• **Work to do**
Lay out the lines as a JSON list of strings, one string per line with blank lines left out, beginning with the line containing "Open the To-Do tab" and continuing through the line containing "pyautogui.click(x=203, y=674)".

Word and item position data:
------------

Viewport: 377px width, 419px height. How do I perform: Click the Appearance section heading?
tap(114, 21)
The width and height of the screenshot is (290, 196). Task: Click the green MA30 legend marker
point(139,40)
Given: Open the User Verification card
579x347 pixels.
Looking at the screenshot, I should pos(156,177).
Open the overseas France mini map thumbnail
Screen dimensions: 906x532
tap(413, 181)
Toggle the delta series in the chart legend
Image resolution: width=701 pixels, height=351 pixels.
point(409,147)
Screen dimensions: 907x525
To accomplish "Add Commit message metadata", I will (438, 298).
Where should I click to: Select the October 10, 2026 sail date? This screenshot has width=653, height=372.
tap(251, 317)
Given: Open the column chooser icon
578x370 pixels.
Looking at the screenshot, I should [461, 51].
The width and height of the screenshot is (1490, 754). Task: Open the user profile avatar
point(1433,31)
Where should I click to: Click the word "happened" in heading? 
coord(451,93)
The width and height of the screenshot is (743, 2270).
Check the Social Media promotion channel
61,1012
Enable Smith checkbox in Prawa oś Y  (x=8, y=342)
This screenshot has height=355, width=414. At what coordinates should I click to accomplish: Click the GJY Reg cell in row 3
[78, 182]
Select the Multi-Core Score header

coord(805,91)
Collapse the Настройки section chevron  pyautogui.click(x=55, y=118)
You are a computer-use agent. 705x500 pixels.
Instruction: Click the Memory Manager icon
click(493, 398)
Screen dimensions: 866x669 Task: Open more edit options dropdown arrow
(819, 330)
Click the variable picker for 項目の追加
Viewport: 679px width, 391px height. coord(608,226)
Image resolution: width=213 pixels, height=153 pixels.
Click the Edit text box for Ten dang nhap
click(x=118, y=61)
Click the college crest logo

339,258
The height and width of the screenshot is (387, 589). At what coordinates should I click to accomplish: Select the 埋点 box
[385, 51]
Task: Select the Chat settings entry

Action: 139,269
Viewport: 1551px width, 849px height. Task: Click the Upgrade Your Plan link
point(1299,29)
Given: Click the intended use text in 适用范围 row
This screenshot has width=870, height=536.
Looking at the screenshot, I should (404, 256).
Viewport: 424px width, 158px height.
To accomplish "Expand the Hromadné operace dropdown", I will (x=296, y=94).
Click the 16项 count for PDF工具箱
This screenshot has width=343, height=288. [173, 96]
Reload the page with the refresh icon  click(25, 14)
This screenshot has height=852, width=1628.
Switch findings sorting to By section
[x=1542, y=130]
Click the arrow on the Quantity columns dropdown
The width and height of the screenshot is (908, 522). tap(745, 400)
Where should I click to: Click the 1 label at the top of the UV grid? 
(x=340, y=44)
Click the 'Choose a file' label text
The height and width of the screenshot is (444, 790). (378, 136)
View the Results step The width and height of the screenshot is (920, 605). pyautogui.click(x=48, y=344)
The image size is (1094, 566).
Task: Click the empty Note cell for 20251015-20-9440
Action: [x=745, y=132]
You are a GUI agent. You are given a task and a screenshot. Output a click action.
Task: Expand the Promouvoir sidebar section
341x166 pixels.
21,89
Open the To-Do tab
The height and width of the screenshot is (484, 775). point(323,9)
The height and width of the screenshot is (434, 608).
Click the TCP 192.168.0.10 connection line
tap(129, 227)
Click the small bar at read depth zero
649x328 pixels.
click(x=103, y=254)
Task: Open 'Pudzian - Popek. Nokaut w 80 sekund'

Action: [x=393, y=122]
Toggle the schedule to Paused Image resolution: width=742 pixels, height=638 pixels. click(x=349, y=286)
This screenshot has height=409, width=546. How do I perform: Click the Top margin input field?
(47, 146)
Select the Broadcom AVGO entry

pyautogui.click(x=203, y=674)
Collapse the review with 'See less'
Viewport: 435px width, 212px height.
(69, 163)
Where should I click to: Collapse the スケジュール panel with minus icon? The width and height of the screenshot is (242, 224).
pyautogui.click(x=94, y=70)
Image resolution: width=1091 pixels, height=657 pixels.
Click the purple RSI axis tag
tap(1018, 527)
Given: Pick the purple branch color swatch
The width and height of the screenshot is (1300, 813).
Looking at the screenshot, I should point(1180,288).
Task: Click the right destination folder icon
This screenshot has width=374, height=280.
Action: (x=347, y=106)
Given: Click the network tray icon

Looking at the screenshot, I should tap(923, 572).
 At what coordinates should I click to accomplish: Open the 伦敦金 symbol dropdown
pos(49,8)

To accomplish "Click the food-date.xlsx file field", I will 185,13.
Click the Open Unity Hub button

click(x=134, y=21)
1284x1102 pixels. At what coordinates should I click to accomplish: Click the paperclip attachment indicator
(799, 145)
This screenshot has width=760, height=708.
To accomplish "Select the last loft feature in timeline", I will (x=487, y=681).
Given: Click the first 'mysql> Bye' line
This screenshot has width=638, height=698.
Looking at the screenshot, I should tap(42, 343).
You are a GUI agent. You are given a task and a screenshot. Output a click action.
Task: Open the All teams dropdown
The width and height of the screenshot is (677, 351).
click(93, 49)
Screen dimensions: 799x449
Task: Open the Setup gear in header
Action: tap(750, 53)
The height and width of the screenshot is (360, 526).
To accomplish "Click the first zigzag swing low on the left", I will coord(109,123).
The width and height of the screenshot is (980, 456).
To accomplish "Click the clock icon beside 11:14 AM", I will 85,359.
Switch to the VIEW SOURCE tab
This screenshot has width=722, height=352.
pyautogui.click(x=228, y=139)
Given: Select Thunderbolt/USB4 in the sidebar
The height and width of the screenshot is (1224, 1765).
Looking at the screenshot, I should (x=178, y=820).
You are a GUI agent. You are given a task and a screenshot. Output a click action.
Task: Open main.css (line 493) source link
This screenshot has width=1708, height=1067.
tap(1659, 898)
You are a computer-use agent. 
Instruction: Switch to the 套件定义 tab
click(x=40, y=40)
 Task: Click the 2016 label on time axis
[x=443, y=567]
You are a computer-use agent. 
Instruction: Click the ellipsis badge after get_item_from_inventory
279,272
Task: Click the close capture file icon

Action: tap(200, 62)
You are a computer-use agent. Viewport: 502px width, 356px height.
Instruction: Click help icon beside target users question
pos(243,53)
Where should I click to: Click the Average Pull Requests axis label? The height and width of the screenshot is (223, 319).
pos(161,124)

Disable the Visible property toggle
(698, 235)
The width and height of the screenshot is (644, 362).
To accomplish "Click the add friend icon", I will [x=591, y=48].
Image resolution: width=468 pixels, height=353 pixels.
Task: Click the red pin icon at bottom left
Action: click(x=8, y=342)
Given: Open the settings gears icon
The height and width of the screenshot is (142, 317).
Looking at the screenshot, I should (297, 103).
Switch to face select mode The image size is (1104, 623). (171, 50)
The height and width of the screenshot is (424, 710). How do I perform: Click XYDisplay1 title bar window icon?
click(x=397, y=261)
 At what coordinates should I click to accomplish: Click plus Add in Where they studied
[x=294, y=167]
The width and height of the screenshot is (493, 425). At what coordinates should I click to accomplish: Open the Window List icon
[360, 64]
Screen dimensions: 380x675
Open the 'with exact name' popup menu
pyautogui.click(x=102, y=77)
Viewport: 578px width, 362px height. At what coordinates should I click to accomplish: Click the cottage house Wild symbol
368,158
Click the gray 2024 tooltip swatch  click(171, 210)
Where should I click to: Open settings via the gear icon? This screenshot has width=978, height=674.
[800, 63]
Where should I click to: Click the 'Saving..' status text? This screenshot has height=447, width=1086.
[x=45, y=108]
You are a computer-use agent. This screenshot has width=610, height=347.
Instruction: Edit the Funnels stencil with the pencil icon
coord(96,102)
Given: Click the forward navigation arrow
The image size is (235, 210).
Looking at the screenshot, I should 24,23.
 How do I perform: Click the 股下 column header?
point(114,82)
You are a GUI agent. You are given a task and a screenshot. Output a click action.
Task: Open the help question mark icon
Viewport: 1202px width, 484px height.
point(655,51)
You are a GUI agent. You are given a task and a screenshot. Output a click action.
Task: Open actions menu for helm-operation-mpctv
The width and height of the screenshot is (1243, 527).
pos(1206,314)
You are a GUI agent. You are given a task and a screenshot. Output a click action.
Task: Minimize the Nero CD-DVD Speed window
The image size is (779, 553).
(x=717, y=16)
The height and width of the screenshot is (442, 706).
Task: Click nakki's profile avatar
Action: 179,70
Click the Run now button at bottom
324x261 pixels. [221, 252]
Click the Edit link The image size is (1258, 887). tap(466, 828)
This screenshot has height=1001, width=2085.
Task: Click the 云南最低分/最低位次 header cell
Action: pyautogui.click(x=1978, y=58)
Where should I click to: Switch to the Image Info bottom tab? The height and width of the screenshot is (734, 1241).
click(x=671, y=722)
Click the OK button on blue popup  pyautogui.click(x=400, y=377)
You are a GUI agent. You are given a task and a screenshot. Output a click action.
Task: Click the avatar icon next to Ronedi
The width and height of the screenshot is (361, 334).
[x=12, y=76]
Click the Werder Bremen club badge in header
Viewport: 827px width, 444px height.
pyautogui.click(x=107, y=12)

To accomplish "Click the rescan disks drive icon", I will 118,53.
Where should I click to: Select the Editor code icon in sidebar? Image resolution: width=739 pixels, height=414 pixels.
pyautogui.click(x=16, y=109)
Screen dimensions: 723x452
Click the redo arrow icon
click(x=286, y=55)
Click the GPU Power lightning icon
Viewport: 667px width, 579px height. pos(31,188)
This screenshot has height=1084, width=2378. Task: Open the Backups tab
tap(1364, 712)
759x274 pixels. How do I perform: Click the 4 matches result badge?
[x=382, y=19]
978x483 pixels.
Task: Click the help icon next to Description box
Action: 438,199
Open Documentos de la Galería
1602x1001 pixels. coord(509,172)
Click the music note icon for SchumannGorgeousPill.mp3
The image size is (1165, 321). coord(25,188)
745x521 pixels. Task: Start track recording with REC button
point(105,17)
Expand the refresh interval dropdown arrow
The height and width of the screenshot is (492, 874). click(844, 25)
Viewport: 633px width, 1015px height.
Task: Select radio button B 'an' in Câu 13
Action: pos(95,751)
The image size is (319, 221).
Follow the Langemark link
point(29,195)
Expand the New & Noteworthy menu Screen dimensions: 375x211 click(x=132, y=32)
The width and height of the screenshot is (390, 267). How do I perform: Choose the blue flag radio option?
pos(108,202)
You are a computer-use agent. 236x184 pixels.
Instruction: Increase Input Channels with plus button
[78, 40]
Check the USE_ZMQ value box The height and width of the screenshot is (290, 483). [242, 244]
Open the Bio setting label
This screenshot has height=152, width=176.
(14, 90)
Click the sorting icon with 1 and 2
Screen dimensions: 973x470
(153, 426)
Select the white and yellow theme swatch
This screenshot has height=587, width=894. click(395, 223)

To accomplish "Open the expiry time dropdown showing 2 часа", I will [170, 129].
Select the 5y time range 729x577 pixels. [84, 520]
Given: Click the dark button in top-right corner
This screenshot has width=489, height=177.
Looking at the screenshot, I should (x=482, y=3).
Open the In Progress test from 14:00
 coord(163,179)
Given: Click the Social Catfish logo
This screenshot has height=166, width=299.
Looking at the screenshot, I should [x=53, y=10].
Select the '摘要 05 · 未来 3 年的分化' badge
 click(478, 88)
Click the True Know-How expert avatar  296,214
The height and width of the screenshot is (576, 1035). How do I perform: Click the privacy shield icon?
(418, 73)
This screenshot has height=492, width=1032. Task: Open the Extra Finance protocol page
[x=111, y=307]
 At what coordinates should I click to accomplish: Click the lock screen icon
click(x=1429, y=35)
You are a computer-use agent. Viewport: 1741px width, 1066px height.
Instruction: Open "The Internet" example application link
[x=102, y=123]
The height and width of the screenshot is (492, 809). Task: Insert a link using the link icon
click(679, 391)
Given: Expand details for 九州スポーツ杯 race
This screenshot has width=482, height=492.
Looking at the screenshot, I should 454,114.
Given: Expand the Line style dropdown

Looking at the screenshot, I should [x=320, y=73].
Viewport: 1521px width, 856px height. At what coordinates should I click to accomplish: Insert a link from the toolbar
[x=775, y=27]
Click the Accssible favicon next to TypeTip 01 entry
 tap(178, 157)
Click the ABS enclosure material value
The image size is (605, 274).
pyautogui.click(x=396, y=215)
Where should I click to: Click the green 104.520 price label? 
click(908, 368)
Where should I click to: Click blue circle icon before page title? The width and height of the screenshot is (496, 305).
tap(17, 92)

------------

• **Solved exercise**
[
  "Open the To-Do tab",
  "The height and width of the screenshot is (484, 775). point(323,9)",
  "The height and width of the screenshot is (434, 608).",
  "Click the TCP 192.168.0.10 connection line",
  "tap(129, 227)",
  "Click the small bar at read depth zero",
  "649x328 pixels.",
  "click(x=103, y=254)",
  "Task: Open 'Pudzian - Popek. Nokaut w 80 sekund'",
  "Action: [x=393, y=122]",
  "Toggle the schedule to Paused Image resolution: width=742 pixels, height=638 pixels. click(x=349, y=286)",
  "This screenshot has height=409, width=546. How do I perform: Click the Top margin input field?",
  "(47, 146)",
  "Select the Broadcom AVGO entry",
  "pyautogui.click(x=203, y=674)"
]